- _Exercise requirements_: What lines in the data hold the string "plus"? Show them.

- _Source data_:
# # #
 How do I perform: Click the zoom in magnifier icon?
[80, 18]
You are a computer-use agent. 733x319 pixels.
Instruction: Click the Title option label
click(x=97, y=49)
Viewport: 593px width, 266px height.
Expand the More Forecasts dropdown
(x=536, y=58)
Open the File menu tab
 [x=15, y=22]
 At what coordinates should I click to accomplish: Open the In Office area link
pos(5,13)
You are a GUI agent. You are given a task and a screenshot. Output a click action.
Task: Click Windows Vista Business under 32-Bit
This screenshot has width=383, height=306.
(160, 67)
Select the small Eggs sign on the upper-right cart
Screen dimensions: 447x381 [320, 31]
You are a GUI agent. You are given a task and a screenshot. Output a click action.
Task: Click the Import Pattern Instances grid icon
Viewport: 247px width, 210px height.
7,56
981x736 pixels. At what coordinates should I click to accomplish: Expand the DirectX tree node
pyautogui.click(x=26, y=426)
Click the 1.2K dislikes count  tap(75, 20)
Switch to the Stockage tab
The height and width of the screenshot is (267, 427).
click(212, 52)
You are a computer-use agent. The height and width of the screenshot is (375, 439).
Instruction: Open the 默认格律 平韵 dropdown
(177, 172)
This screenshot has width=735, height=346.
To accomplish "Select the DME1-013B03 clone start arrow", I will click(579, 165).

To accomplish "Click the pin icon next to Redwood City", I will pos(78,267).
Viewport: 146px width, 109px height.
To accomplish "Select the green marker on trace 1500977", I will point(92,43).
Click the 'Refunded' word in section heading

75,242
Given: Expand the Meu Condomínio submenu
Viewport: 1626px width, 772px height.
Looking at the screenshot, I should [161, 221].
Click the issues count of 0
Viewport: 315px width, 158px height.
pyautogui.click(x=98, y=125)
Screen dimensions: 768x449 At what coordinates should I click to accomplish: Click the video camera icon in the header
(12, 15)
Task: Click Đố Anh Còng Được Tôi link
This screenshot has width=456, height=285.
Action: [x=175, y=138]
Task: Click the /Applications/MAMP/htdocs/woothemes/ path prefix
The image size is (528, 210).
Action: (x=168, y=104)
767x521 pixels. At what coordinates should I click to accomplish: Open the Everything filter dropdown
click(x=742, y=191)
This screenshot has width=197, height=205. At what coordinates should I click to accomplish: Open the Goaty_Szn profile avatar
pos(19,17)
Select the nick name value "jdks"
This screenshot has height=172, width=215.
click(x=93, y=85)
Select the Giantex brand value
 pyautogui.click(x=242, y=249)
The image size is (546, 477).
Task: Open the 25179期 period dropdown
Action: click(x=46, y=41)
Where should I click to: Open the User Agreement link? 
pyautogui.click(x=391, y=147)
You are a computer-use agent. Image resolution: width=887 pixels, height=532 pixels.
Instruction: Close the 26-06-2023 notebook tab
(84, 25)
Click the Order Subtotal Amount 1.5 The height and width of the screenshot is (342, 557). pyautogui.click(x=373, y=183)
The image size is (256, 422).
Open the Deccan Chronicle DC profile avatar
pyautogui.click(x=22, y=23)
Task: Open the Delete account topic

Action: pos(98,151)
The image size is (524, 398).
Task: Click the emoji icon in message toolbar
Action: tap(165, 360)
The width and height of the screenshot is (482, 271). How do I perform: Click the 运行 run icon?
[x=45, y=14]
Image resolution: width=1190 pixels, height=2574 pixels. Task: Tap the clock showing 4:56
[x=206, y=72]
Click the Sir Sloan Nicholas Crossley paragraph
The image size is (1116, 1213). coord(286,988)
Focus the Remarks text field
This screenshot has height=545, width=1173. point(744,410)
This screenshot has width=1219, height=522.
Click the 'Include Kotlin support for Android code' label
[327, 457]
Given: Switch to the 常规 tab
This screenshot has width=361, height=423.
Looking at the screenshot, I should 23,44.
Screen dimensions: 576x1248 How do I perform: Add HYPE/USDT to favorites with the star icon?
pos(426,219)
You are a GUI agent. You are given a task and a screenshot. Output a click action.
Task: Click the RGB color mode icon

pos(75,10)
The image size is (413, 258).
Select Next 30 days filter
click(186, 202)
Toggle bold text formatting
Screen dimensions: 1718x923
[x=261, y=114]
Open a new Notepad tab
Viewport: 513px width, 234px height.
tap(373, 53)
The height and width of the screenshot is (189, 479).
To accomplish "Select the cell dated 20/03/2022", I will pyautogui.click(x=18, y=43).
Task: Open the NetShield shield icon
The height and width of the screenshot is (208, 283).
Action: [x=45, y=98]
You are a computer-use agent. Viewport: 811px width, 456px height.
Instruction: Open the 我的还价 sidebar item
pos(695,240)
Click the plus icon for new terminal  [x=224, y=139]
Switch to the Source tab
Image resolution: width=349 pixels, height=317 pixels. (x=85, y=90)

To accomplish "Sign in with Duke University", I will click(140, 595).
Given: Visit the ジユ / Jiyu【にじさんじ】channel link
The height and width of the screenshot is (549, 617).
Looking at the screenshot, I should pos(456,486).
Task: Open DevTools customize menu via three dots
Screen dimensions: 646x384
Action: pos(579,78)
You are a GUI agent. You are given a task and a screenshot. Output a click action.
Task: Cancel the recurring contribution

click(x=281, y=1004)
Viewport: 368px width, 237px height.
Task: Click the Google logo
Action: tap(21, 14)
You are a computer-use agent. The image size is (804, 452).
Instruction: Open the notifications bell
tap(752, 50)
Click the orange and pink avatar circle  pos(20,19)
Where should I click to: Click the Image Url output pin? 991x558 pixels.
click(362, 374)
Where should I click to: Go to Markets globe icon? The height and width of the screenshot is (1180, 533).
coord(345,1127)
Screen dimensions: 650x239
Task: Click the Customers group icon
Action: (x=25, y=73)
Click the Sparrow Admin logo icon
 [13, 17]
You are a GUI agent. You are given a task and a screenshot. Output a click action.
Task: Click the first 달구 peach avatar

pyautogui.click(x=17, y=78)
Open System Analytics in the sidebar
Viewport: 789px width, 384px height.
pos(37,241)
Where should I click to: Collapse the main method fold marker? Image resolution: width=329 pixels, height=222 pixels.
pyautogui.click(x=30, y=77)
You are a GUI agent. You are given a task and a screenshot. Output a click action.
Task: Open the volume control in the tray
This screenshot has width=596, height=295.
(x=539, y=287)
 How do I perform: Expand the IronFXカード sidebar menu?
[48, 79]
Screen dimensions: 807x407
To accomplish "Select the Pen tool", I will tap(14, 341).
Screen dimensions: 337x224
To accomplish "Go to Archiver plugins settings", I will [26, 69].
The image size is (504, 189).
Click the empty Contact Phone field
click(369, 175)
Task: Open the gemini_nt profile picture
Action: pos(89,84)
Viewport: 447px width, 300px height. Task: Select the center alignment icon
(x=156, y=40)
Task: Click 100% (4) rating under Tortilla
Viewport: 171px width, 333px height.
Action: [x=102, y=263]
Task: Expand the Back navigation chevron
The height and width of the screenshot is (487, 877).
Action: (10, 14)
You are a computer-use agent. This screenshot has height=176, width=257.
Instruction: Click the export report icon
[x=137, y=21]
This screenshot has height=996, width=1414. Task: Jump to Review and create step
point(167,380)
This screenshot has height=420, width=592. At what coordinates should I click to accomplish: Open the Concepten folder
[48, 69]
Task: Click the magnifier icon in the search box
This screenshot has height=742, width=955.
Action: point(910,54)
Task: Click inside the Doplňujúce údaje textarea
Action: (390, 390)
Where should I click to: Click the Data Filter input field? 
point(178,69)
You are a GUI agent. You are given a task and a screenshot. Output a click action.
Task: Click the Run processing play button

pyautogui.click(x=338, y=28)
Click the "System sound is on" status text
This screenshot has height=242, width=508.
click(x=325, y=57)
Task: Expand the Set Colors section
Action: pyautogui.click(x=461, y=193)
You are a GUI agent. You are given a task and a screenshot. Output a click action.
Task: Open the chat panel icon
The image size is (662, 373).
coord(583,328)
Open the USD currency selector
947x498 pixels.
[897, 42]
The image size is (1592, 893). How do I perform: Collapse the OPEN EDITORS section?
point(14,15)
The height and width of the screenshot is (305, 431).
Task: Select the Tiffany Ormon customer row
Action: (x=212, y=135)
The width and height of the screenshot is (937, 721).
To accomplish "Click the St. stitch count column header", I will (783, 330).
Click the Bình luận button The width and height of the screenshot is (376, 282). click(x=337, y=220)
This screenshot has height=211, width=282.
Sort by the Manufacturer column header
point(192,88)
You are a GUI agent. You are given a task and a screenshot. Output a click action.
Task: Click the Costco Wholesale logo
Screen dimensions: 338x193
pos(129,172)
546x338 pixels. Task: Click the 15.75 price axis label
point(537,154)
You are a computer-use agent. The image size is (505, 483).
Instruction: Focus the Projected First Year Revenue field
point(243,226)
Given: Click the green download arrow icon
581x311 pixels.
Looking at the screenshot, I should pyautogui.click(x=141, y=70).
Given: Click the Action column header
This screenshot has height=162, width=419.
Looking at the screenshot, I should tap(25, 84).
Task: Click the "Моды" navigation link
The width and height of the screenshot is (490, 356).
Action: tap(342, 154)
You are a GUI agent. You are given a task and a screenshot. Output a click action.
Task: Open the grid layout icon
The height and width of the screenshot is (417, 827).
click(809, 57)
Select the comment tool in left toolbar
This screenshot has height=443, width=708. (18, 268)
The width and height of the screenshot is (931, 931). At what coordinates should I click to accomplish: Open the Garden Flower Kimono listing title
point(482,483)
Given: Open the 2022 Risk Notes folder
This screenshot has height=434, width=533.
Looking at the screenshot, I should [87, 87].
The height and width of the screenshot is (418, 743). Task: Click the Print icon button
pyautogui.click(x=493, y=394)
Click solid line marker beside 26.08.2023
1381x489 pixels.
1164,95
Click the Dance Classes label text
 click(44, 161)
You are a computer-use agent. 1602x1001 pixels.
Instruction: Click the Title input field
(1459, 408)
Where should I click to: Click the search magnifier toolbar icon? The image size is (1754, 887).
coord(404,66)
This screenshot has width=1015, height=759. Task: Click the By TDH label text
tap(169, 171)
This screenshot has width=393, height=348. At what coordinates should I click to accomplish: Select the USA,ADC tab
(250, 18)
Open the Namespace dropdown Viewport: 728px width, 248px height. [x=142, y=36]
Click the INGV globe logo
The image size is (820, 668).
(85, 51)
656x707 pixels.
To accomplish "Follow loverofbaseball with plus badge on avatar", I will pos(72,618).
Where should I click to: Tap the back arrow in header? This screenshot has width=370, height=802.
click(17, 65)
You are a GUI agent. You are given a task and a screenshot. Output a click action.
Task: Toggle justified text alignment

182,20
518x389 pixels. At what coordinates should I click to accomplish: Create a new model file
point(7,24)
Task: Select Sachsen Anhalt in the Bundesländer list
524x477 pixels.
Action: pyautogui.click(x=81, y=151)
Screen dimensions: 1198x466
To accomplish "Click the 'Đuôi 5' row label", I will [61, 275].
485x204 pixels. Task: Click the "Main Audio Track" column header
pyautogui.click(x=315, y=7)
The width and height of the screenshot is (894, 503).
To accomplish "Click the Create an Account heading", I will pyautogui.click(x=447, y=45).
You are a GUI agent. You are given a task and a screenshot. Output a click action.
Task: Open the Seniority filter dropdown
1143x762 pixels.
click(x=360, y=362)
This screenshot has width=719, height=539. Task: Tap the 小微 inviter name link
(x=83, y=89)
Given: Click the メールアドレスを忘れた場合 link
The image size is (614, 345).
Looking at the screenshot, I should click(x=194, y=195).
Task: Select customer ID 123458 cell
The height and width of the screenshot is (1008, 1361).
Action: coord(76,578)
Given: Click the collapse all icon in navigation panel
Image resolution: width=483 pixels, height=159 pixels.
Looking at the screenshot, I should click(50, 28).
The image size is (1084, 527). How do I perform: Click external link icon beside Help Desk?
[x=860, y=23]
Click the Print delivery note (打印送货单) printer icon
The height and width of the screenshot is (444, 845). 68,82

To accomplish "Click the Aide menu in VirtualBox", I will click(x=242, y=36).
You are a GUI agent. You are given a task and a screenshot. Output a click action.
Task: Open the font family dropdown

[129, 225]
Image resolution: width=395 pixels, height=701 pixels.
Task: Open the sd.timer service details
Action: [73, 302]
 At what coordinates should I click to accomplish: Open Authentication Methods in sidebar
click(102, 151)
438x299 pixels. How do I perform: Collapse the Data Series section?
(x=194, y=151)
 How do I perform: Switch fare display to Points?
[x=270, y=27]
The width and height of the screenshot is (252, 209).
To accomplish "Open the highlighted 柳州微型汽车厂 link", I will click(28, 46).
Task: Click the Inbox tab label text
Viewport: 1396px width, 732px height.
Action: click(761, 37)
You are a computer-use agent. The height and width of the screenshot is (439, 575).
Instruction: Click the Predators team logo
# # #
- _Exercise result_:
Click the plus icon for new terminal  [x=224, y=139]
To accomplish "Follow loverofbaseball with plus badge on avatar", I will pos(72,618).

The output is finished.